Rome – “I feel this will be the most participated European election ever.” Nicola Procaccini, president of the European Conservatives and Reformists and head of the Environment and Energy department of Fratelli d’Italia, justifies his conviction with a reason of “domestic politics because it is a sort of test for the government” and one of a “content-based nature because there is a growing awareness of how much Brussels decisions can count on our lives.” Having made this premise, Procaccini, host of GeaTalk, the video format of GEA, the news agency of the Withub group, dismantles, as an MEP, what has been done in the last five years while acknowledging the tremendous impact of the pandemic and two wars: “Certainly there is no lack of justifications, but the judgment remains critical precisely for the management of these wars and for the Green Deal, conditioned by an ideological fury that has proved harmful.” The example is that of raw materials for the energy transition, but also the management of migrants: “If there had been a little more realism, a little more pragmatism in the work of the European Commission in these five years, several problems we face today would be less fearful and less serious than they are.”

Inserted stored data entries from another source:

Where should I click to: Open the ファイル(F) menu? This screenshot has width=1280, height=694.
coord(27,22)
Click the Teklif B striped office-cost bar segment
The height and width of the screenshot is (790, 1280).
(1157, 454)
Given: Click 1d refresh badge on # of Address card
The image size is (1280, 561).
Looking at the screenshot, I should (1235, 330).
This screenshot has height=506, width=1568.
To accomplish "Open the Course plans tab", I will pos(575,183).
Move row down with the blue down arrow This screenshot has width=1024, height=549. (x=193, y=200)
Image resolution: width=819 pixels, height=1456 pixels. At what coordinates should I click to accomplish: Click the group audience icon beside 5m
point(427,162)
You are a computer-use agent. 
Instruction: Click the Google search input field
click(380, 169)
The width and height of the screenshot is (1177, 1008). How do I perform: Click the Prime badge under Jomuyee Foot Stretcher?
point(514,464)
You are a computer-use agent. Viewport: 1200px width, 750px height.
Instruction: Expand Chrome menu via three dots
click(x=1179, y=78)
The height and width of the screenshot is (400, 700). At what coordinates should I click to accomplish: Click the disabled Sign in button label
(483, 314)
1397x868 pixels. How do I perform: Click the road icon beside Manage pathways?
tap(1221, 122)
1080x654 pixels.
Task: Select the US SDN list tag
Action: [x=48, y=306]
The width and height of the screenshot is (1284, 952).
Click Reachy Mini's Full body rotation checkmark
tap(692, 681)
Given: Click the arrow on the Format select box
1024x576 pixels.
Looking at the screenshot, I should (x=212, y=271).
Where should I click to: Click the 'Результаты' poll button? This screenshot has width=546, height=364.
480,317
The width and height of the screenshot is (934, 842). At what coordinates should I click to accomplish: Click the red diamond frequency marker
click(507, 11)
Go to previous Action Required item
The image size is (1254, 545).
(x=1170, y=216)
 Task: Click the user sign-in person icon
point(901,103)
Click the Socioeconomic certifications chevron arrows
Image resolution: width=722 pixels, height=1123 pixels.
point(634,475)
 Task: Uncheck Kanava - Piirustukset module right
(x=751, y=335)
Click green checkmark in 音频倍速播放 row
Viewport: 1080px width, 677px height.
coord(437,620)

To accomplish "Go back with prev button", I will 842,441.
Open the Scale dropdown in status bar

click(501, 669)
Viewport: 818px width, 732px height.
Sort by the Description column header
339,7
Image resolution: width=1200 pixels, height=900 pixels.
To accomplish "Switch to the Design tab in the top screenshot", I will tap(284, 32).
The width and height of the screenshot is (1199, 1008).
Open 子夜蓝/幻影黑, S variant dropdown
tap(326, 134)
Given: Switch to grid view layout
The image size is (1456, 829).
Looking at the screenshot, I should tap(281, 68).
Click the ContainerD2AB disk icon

Thus, Ursula von der Leyen is rejected, although she is in tune with Prime Minister Giorgia Meloni; the future could be Mario Draghi. The name is very much in vogue in these weeks even if it doesn’t seem to gather unanimous support in Italy: “We have not said that we are against him; we said that, at the moment, it is premature to talk about it and that, net of Draghi’s authoritativeness, we need to see what the role will be. Because there are more or less political roles,” is Procaccini’s distinction. Which takes the form of a different chair than the one imagined as von der Leyen’s successor: “My feeling is that his figure is more placeable in the European Council than in the European Commission; frankly, I cannot think of him in that role.”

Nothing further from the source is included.